Giovanni Battista Vaccarini (3 February 1702 – 11 March 1768) was an Italian architect, notable for his work in the Sicilian Baroque style in his homeland during the period of massive rebuilding following the earthquake of 1693. Many of his principal works can be found in the area in and around Catania.

Vaccarini was born in Palermo. During the 1720s, he studied architecture in Rome, with the support of Cardinal Pietro Ottoboni, the great patron of Corelli. Vaccarini was mostly interested on combining the styles of Borromini and Bernini. This was an eclectic fusion of architectural principles that was common at the end of the 17th century, producing such notable buildings as Giovan Antonio de' Rossi's Palazzo Altieri, and Palazzo Asti-Bonaparte.

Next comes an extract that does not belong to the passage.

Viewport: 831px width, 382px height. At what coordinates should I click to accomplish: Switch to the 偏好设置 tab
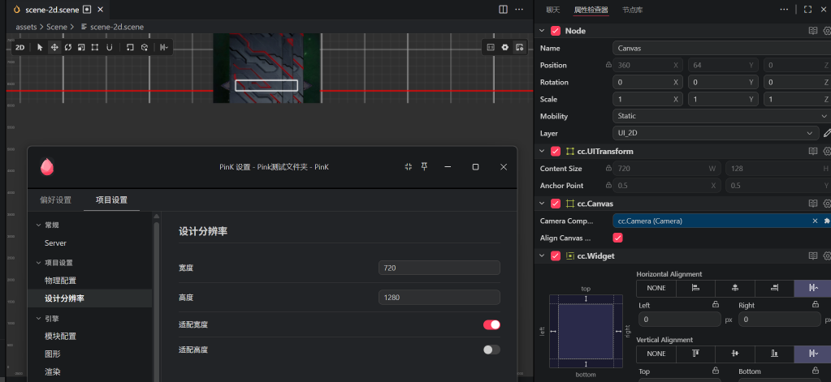56,200
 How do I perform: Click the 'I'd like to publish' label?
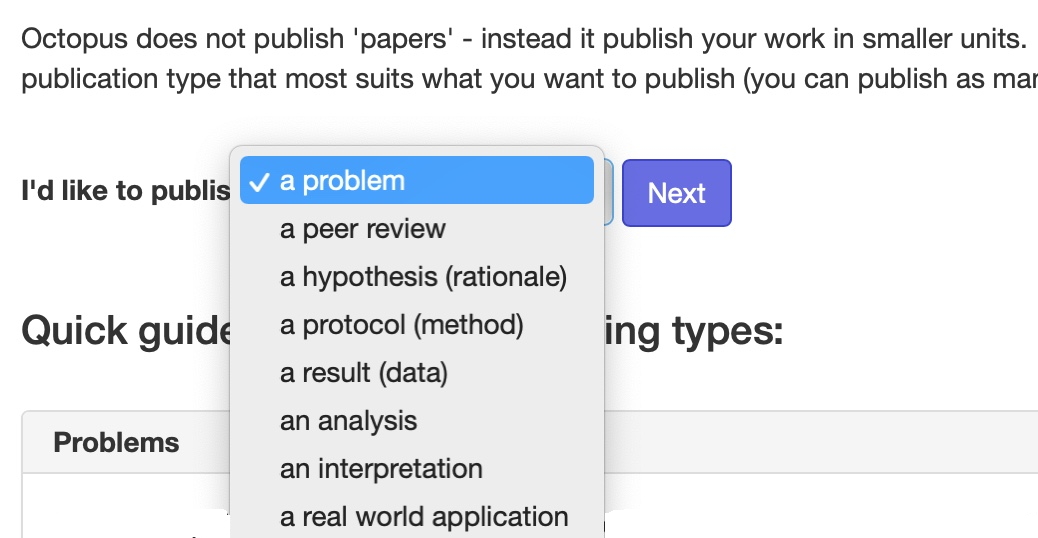(x=124, y=192)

Vaccarini returned to Sicily around 1730. His work seems then to have been influenced by the school of architecture of Alessandro Specchi, Francesco de Sanctis and Filippo Raguzzini, who tended to reject the classicising of buildings in favour of a much more flamboyant style. Both Specchi and de Sanctis were closely involved with the design of grand exterior staircases, common to Italian buildings with a second-story piano nobile, and the climate completely negating the requirement for an internal entrance hall on the ground floor in order to provide quick easy access. De Sanctis had taken this feature one step further in 1723 with his design for the Spanish steps in Rome. This grand staircase approach to a building was to be invaluable in Sicily, not only for the practical reasons of entering the piano nobile, but also for the creation of a grand approach to churches and cathedrals, where the topography of the site permits such a feature.